Last month, the EEOC released a 14-page document outlining employer best practices for such workers, she reported.
"The EEOC has concerns about companies discriminating against caregivers–male or female employees that have elderly parents or children," she said. An example might be a male employee that has to drop off his children and is at work at 9 a.m., instead of 7 a.m. like some of his other colleagues.
"The EEOC is finding there's discrimination in the workplace against such caregivers. So they're encouraging companies to retrain managers," she said, noting that the new document details areas of retraining that include the questions to ask or avoid when doing interviews or performance reviews with employees.
"They're finding that the managers maybe aren't trained adequately and may be asking questions like, 'Can you travel?
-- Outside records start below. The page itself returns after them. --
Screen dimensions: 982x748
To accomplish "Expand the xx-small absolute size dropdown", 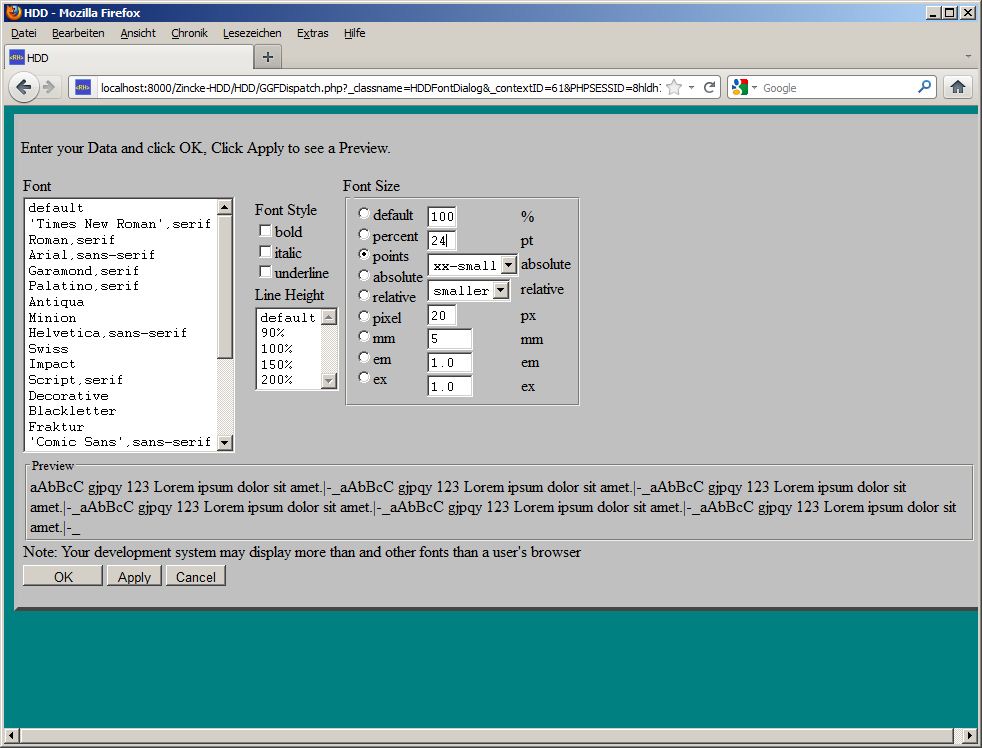I will pyautogui.click(x=508, y=265).
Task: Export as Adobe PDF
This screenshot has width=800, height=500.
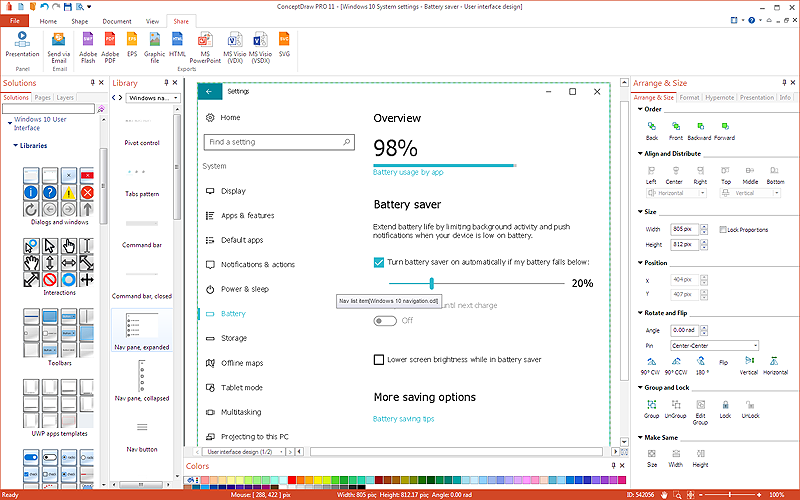Action: click(x=110, y=41)
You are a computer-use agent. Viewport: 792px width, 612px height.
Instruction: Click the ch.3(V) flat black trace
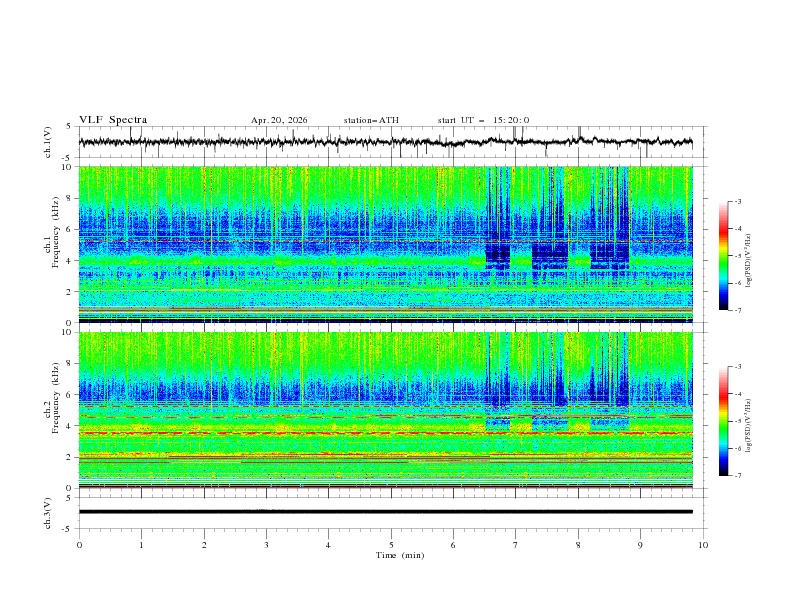385,512
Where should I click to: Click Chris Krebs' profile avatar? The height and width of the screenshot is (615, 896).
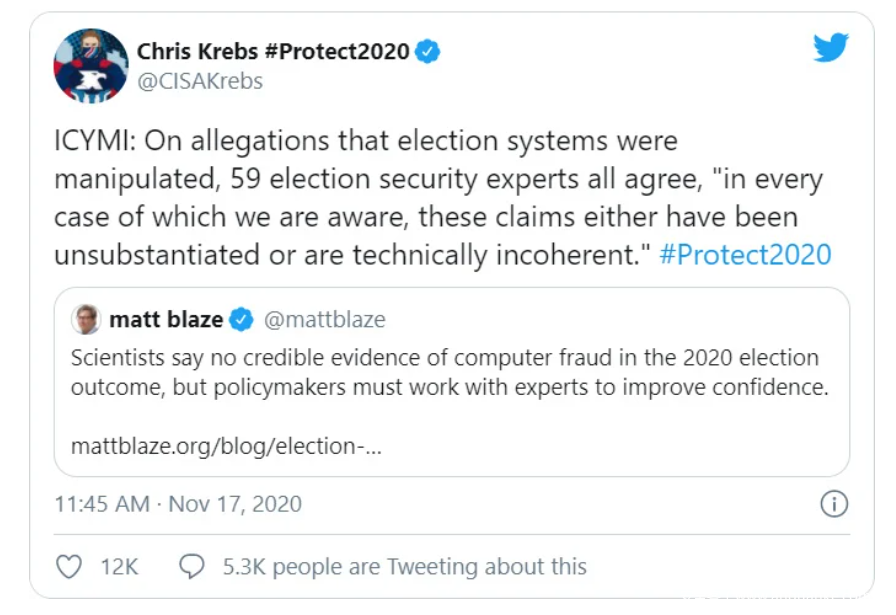(x=91, y=66)
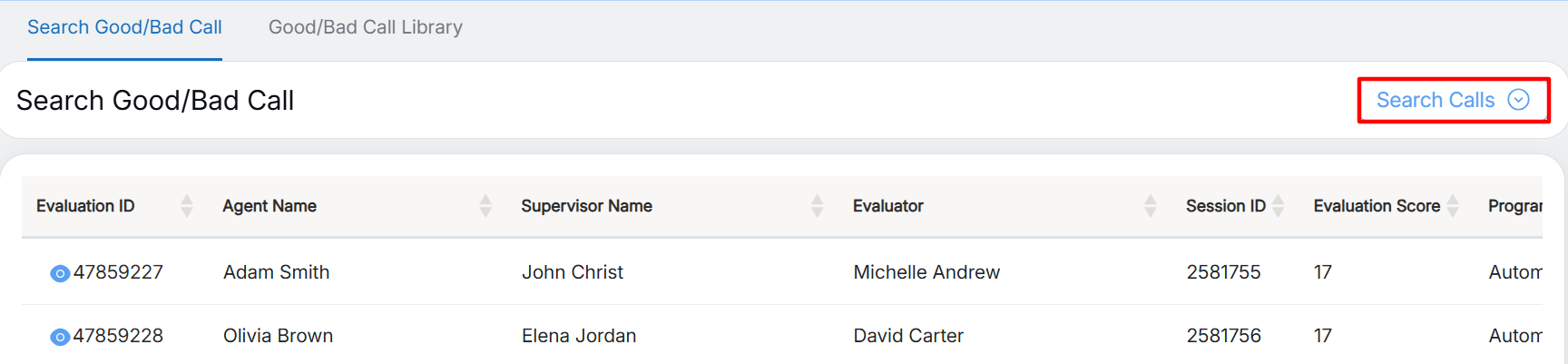1568x364 pixels.
Task: Select the Olivia Brown agent cell
Action: [278, 336]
Or who's going to take care of your children?'
"This is something the EEOC is really starting to focus on. They mentioned it on their Web site earlier [in 2007], and now they've actually come out with a 14-page document," Ms. Mattioli said.
In 2007, the EEOC issued its initial guidance explaining circumstances under which discrimination against caregivers might constitute discrimination based on sex, disability or other characteristics that are protected by federal employment discrimination laws.
Caregivers are not a directly protected class, Ms. Padalino noted, suggesting that as a result, the increased attention coming from the EEOC is not as immediately concerning as other issues weighing on the minds of EPL insurers.
"It's not like wage-and-hour or ADA," Mr. McCalmon agreed. "Nevertheless, the White House and the EEOC are pushing to provide more benefits to caregivers beyond the Family Medical Leave Act"–and the mission is "being carried out primarily by the First Lady," he said, noting that many of her speeches refer to stresses of working mothers and calls for sick leave pay.
"I don't know if [caregiving] is a claims driver, but it creates a tension in the workplace," he said.
Experts interviewed for this article had no specific comments on how the Supreme Court might weigh in on employment cases in the future, given President Obama's nomination of Sonia Sotomayor in late May to replace retiring Justice David Souter. Conservative bloggers, however, were highly critical of the choice in the days immediately following the nomination, pointing, among other things, to the single-paragraph dismissal of a reverse discrimination case she penned as an appellate court judge. That case is currently before the U.S. Supreme Court.